Graphic user interface work state recovery method

Technical Field

The invention relates to the technical field of electronic design automation, in particular to a method for recovering a working state of a graphical user interface.

Background

Chip design is independent of chip design software EDA, which is a core tool of a chip industry chain, wherein the chip industry chain comprises design, manufacture, packaging, test and the like, and each link needs to be finished in an auxiliary way based on the EDA tool. EDA (Electronic design automation ) software is design software that utilizes computer aided software to complete the functional design, synthesis, verification, physical design, etc. of very large scale integrated circuit chips. Whether the EDA tool is good or not directly determines the working efficiency of the research and development designer, namely determines the research and development progress of the chip. The EDA tool interacts with the user through a display interface (Graphical User Interface, GUI) that includes windows, menus, buttons, toolbars, and other various graphical interface elements. In the use of electronic design automation software products, the user's graphical user interface allows the user to rearrange the position and size of each window in the graphical user interface, change the hierarchy of each module design in the architecture window, and open the currently operating source file in the source file window, as well as the information such as the monitored signals in the waveform window, according to his own habits while operating the EDA tool. When the user closes the file and cannot directly restore to the previous working point, the user needs to manually reconfigure the information of each window when the user needs to operate the project again, so that the efficiency is low, the working point after restoration is very likely to be in error, and the working point cannot be circulated or shared among different users.

Disclosure of Invention

Aiming at the technical problems, the invention adopts the following technical scheme: a method for restoring an operational state of a graphical user interface, the method comprising:

s100, according to N windows win= { win stored in the recovery file ₁ ,win ₂ ,…,win _i ,…win _N Recovery window, win, and attribute configuration for each window body _i For the ith window, the value range of i is 1 to N; win (win) _i Genus of bodyThe sexual configuration includes win _i Position Loc in graphical user interface _i And win _i Dimension Siz of (2) _i 。

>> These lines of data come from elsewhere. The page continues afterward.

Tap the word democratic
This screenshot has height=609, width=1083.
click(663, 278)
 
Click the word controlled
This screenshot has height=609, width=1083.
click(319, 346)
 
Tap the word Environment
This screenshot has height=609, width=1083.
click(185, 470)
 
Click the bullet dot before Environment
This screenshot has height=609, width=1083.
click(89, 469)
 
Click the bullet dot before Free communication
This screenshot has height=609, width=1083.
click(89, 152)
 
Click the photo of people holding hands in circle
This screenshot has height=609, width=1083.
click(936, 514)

S200, according to the window type Tag of each window saved in the recovery file _i And querying the database by using the content attribute to recover N window contents Con= { Con ₁ ,Con ₂ ,…,Con _i ,…,Con _N }, wherein Con _i Is win _i Is a window content of (1); when win _i Window type Tag of (a) _i When designing a hierarchical window, the window content Con _i The recovery step of (2) comprises:

s210, acquiring win stored in recovery file _i T (i) content attributes Pr _i ={Pr _i,1 ,Pr _i,2 ,…,Pr _i,t ,…Pr _i,T(i) }，Pr _i,t Is win _i T content attribute of (c), the value range of T is 1 to T (i); wherein Pr is _i,t The method comprises the steps of including the full path name, the (u) th content attribute Pr of each node in the tree structure corresponding to the design level of the current project _i,u State flags including the expansion or collapse of all nodes, v-th content attribute Pr _i,v Recording a group of inquiry filtering conditions of a trigger screening command input by a user for the last time of the tree structure; wherein Pr is _i,u And Pr (Pr) _i,v All belong to Pr _i The values of u and v are 1 to T, and t.noteq.u.noteq.v.

S220 according to Pr _i,t All-path name query database recovery win for each node in the network _i Is a tree structure in (a).

S230, according to Pr _i,u And restoring the unfolded or folded state of the nodes in the tree structure.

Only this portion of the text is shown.